Nella brillante storia del Regno delle Due Sicilie, spicca un personaggio di rilievo nella Corte Borbonica: Giovan Francesco Bonomo, nato a Sanza nel 1769 dal dottor fisico Pietro Paolo.
Al giovanissimo sanzese furono affidate le anime della Casa reale, divenendo il confessore del Re Ferdinando I di Borbone. Nel 1825 toccò a Giovan Francesco dare pubblicamente l’ultimo saluto al Re. Il 25 gennaio, nella Cappella del tesoro di San Gennaro a Napoli, il Parroco Palatino fu scelto per declamare l’orazione funebre. Oggi il testo originale è conservato nell’archivio della Biblioteca di Harvard. Il documento è consultabile on line, anche nella sezione Books di Google.
Giunto a Napoli per intraprendere gli studi giuridici, ottenuta la licenza di patrocinante, Giovan Francesco Bonomo abbracciò la carriera ecclesiastica all’età di 21 anni.
Superò il concorso indetto per volere del Re Ferdinando I di Borbone per ricoprire la carica di Parroco Palatino. Non appena ebbe presentato i suoi titoli “tutti gli altri concorrenti come le tenebre all’apparir della luce” (come si legge nel Libro dei Panegirici, La Vita di G.F. Bonomo, scritto da Paolo Bonomo). Il Re lo scelse per merito, non per anzianità, come si era soliti fare.
La fama e i miti del Parroco Palatino non furono legati ad un sovrano, ma si consolidavano negli anni benché ci fossero stati cambiamenti sul trono. Conquistata la carica con Ferdinando I, conservò il suo titolo con il figlio Francesco I, salito al trono nel 1825 e morto nel 1830. A Francesco successe Ferdinando II il quale attribuì al Parroco Palatino un altro grande riconoscimento per i suoi meriti: lo nominò Cavaliere del Real Ordine Costantiniano, consegnandogli il diploma ufficiale firmato di proprio pugno da Magnus Magister Ferdinando II.
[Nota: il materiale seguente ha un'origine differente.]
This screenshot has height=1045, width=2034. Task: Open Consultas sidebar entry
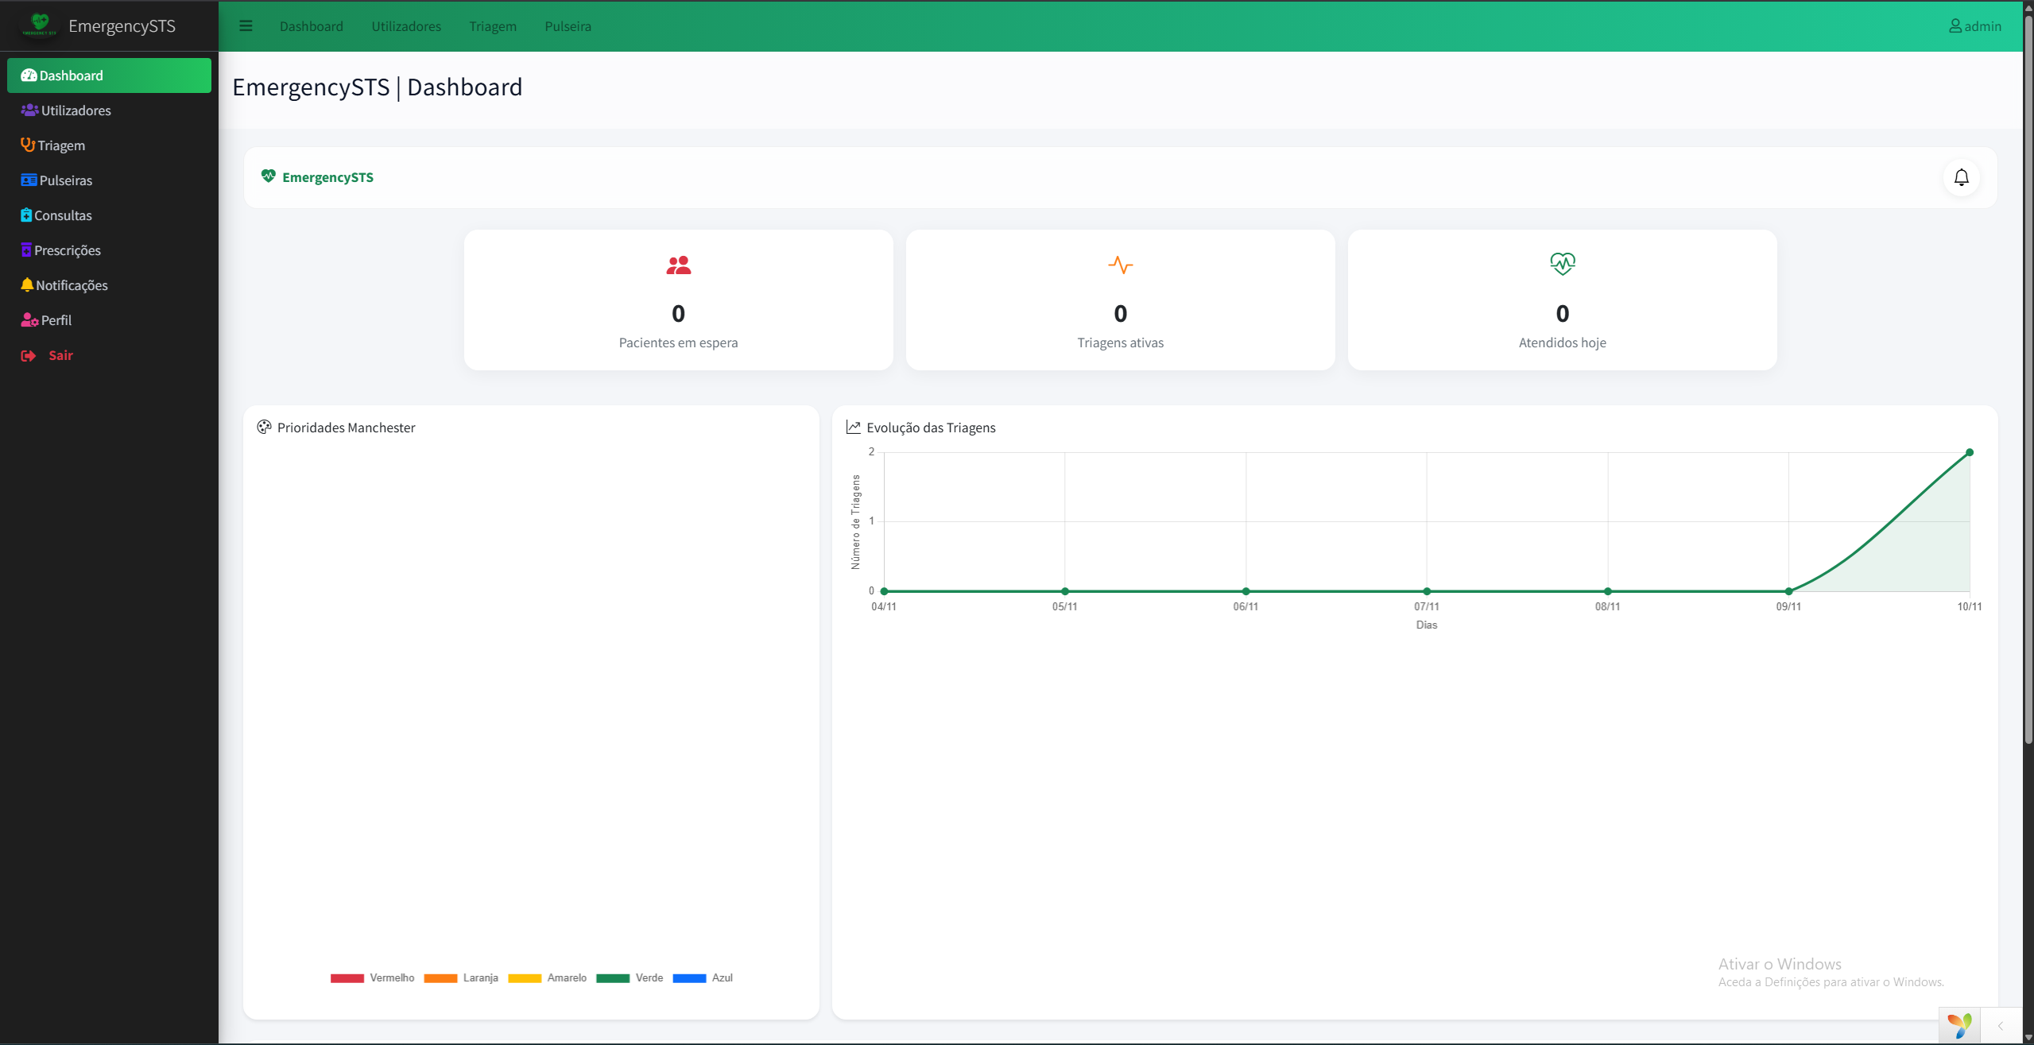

Giovan Francesco subito diede la notizia ai fratelli a Sanza con una missiva in cui li informava di aver avuto l’occasione di ringraziare personalmente il Re e questi, stringendogli forte la mano, aveva risposto che “quello era niente”.
Il 1° novembre 1832, all’età di 64 anni morì a Sanza, assistito spiritualmente dall’Arciprete Gennaro Bianco, il quale propose un’epigrafe (“Hic, si nescis, inter vivo clarvit”) per la lastra funebre, che non si conserva ormai più.